(Stored items)
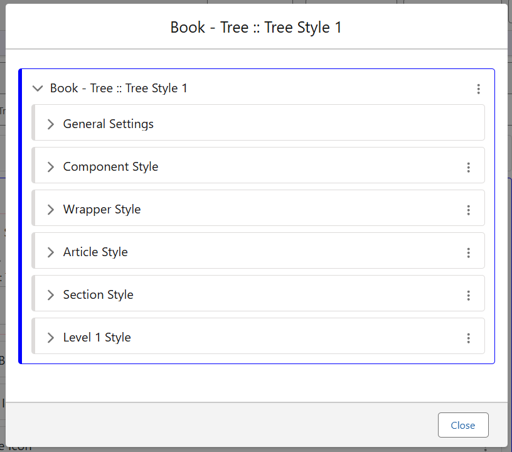Select the General Settings label
The image size is (512, 452).
click(x=108, y=124)
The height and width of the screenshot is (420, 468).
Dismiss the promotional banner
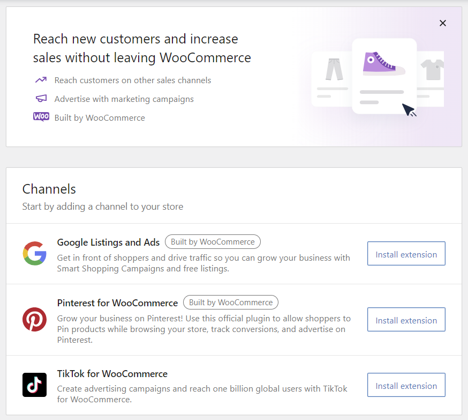point(443,23)
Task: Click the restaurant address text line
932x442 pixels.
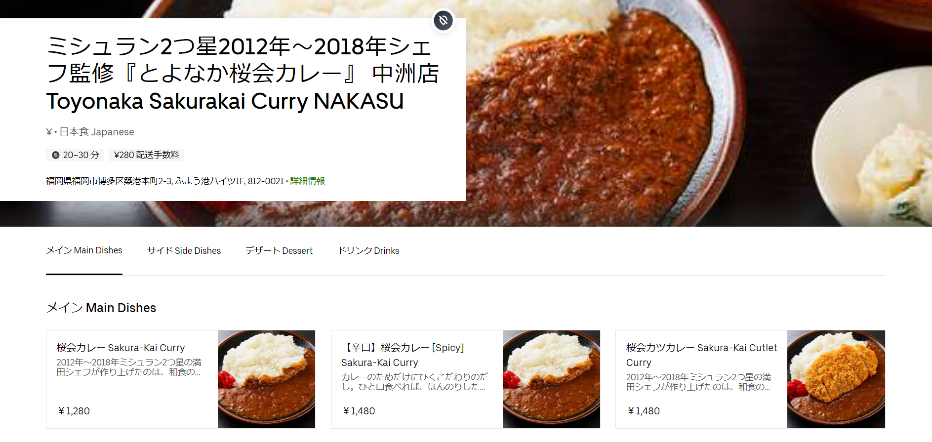Action: tap(165, 181)
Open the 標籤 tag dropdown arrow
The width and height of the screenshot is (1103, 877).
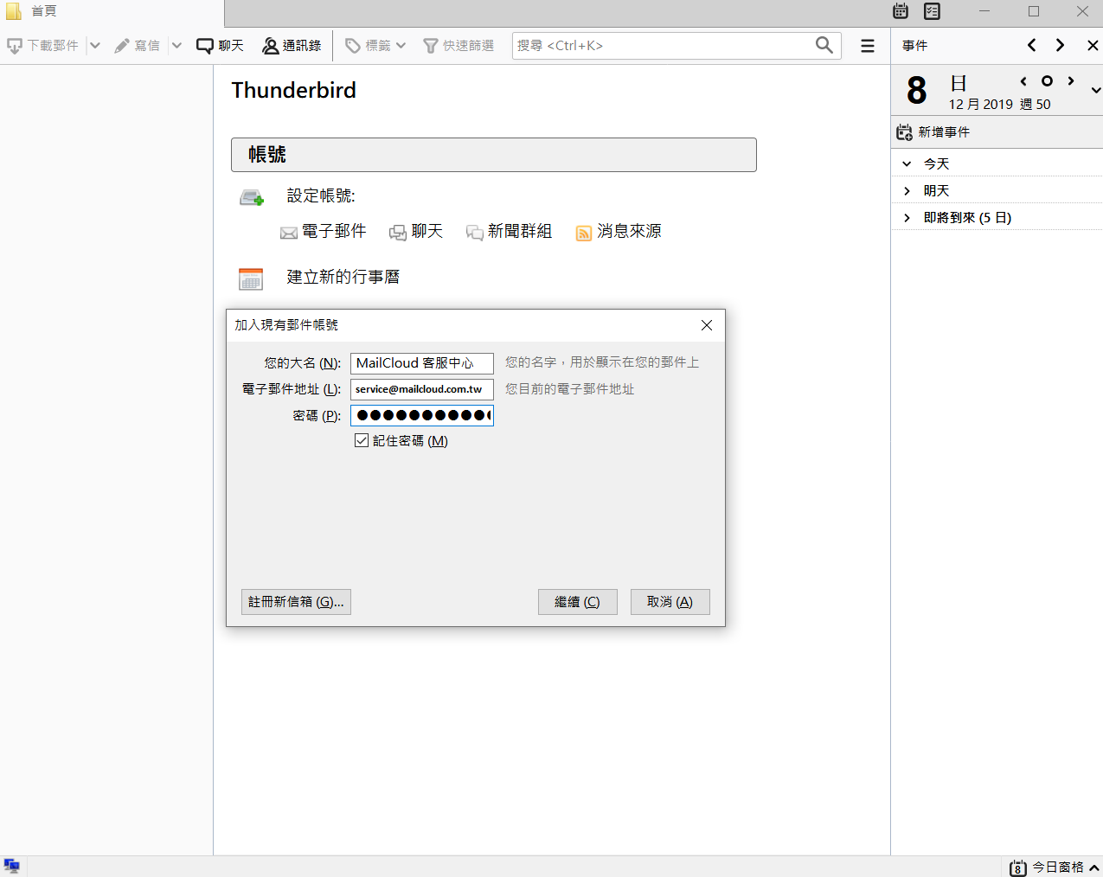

* [Exercise objective] Extract exactly the lines from the one containing "The height and" through the last line of the records above, both included, and leave out the pictures.

* [Result of this exercise]
The height and width of the screenshot is (420, 468).
Dismiss the promotional banner
point(443,23)
Task: Click the restaurant address text line
932x442 pixels.
Action: tap(165, 181)
Open the 標籤 tag dropdown arrow
The width and height of the screenshot is (1103, 877).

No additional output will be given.